## [SOURCE DATA]
....
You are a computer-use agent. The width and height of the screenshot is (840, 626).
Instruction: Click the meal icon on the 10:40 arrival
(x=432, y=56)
....
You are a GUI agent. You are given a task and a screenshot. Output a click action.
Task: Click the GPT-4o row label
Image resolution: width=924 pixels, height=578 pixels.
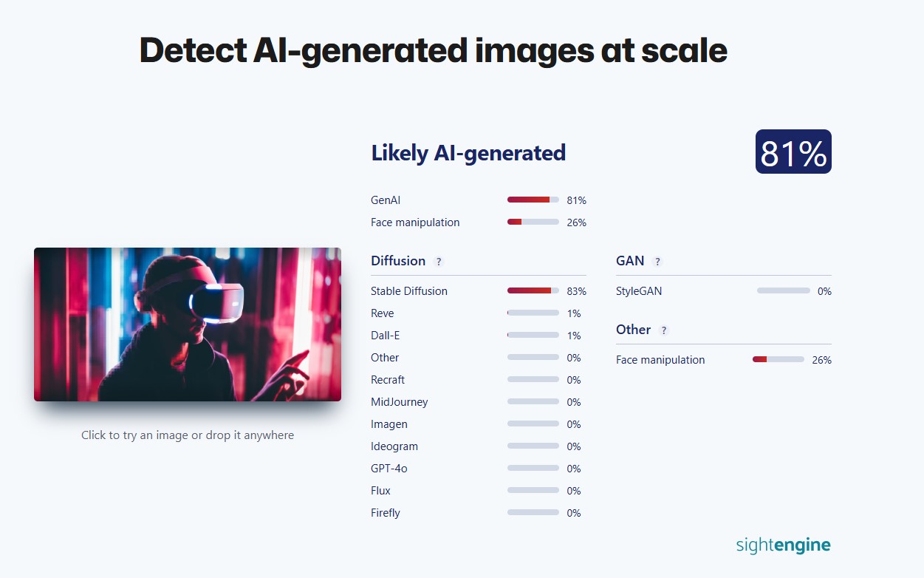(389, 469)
....
## [ASSIGNMENT]
Copy out every line of the listing that includes the string "agent".

## [ANSWER SECTION]
You are a computer-use agent. The width and height of the screenshot is (840, 626).
You are a GUI agent. You are given a task and a screenshot. Output a click action.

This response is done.